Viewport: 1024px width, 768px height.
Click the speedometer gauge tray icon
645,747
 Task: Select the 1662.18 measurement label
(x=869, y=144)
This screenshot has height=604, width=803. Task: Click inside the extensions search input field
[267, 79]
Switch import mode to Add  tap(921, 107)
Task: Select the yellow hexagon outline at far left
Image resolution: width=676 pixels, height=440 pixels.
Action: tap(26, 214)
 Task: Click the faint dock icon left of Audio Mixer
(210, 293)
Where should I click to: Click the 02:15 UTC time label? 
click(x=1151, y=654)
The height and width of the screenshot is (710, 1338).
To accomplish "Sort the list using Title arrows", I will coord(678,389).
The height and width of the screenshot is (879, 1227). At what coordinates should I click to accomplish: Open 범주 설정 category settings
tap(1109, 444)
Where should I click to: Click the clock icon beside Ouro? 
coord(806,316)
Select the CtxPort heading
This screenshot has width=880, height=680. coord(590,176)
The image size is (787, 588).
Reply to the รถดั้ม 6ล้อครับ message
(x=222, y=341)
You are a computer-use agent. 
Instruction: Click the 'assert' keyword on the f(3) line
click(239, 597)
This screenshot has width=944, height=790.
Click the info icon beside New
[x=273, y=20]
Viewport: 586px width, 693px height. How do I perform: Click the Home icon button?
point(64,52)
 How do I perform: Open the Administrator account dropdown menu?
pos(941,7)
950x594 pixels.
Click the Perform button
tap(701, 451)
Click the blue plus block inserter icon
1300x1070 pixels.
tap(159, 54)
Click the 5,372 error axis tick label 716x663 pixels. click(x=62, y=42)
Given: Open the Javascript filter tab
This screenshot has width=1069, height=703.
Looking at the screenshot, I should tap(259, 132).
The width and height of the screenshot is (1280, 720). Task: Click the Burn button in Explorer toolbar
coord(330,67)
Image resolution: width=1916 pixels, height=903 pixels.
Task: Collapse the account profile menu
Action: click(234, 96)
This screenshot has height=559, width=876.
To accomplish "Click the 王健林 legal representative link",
···
▶ WHAT IS REQUIRED
Set all the entries above down again exactly.

▶ ANSWER TO THE PROBLEM
Viewport: 1024px width, 768px height.
Click the speedometer gauge tray icon
645,747
 Task: Select the 1662.18 measurement label
(x=869, y=144)
This screenshot has height=604, width=803. Task: Click inside the extensions search input field
[267, 79]
Switch import mode to Add  tap(921, 107)
Task: Select the yellow hexagon outline at far left
Image resolution: width=676 pixels, height=440 pixels.
Action: tap(26, 214)
 Task: Click the faint dock icon left of Audio Mixer
(210, 293)
Where should I click to: Click the 02:15 UTC time label? 
click(x=1151, y=654)
The height and width of the screenshot is (710, 1338).
To accomplish "Sort the list using Title arrows", I will coord(678,389).
The height and width of the screenshot is (879, 1227). At what coordinates should I click to accomplish: Open 범주 설정 category settings
tap(1109, 444)
Where should I click to: Click the clock icon beside Ouro? 
coord(806,316)
Select the CtxPort heading
This screenshot has width=880, height=680. coord(590,176)
The image size is (787, 588).
Reply to the รถดั้ม 6ล้อครับ message
(x=222, y=341)
You are a computer-use agent. 
Instruction: Click the 'assert' keyword on the f(3) line
click(239, 597)
This screenshot has width=944, height=790.
Click the info icon beside New
[x=273, y=20]
Viewport: 586px width, 693px height. How do I perform: Click the Home icon button?
point(64,52)
 How do I perform: Open the Administrator account dropdown menu?
pos(941,7)
950x594 pixels.
Click the Perform button
tap(701, 451)
Click the blue plus block inserter icon
1300x1070 pixels.
tap(159, 54)
Click the 5,372 error axis tick label 716x663 pixels. click(x=62, y=42)
Given: Open the Javascript filter tab
This screenshot has width=1069, height=703.
Looking at the screenshot, I should tap(259, 132).
The width and height of the screenshot is (1280, 720). Task: Click the Burn button in Explorer toolbar
coord(330,67)
Image resolution: width=1916 pixels, height=903 pixels.
Task: Collapse the account profile menu
Action: click(234, 96)
This screenshot has height=559, width=876.
To accomplish "Click the 王健林 legal representative link",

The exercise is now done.